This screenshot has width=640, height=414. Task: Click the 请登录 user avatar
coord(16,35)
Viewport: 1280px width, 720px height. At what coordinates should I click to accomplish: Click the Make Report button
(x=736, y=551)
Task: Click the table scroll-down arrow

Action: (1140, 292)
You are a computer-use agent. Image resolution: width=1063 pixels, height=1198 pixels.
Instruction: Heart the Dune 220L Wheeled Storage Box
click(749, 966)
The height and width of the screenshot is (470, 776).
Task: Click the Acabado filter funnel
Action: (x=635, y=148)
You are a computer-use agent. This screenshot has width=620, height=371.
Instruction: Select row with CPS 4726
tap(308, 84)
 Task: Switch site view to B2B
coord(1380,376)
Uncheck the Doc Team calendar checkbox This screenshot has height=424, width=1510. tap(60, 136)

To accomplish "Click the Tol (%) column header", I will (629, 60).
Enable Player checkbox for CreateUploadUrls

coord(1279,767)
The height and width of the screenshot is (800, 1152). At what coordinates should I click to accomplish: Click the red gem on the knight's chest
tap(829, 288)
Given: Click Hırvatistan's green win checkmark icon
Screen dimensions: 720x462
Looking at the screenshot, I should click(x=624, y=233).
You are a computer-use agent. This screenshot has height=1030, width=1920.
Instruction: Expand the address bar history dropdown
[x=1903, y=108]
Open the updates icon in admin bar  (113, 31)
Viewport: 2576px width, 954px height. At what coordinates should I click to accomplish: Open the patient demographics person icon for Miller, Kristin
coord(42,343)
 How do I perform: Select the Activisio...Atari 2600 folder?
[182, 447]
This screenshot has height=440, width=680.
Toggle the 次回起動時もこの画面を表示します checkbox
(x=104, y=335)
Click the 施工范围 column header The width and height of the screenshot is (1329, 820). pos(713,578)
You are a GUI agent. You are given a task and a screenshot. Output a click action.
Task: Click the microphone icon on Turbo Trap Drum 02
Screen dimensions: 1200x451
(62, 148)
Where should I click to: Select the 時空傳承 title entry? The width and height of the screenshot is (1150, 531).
--------------------------------
Copy the stretch from the line containing "Viewport: 1280px width, 720px" through the line containing "coord(1380,376)", renaming "Instruction" to "Directive" and leaving everything else the same.

- RESULT
Viewport: 1280px width, 720px height. At what coordinates should I click to accomplish: Click the Make Report button
(x=736, y=551)
Task: Click the table scroll-down arrow

Action: (1140, 292)
You are a computer-use agent. Image resolution: width=1063 pixels, height=1198 pixels.
Directive: Heart the Dune 220L Wheeled Storage Box
click(749, 966)
The height and width of the screenshot is (470, 776).
Task: Click the Acabado filter funnel
Action: (x=635, y=148)
You are a computer-use agent. This screenshot has width=620, height=371.
Directive: Select row with CPS 4726
tap(308, 84)
 Task: Switch site view to B2B
coord(1380,376)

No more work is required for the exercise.